:: Records shown ::
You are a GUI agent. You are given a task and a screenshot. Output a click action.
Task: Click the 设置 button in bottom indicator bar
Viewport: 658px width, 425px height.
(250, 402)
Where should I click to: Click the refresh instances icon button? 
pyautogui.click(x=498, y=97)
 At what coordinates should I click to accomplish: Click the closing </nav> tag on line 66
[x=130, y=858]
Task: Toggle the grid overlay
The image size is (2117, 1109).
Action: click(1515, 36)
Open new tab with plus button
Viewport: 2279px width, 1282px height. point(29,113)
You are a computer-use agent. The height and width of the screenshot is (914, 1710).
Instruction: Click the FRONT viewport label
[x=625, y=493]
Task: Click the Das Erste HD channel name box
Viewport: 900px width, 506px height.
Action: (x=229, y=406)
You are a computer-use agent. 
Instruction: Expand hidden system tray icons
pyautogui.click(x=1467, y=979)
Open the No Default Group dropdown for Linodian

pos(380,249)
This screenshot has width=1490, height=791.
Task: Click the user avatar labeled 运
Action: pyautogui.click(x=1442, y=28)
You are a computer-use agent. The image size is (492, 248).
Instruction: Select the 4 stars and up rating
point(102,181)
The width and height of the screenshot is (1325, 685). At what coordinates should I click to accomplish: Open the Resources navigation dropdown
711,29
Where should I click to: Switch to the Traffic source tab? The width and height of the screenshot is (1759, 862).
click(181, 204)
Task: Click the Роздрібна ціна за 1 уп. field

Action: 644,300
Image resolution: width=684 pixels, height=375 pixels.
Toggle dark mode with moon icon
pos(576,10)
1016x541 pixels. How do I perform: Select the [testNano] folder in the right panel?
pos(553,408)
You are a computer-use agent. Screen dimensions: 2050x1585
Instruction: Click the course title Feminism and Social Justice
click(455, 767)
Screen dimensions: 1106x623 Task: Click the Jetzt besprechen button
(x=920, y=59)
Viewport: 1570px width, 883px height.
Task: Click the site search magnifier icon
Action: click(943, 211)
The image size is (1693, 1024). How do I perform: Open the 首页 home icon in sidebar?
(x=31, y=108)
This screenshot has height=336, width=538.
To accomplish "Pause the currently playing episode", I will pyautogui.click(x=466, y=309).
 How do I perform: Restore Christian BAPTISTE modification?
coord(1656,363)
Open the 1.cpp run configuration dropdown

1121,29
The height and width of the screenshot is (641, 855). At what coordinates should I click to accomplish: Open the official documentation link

:: What is being asked ::
Exactly as they appear, print the lines from the one holding "How do I perform: Restore" through the final line of the entries, and no others.

:: Response box ::
 How do I perform: Restore Christian BAPTISTE modification?
coord(1656,363)
Open the 1.cpp run configuration dropdown

1121,29
The height and width of the screenshot is (641, 855). At what coordinates should I click to accomplish: Open the official documentation link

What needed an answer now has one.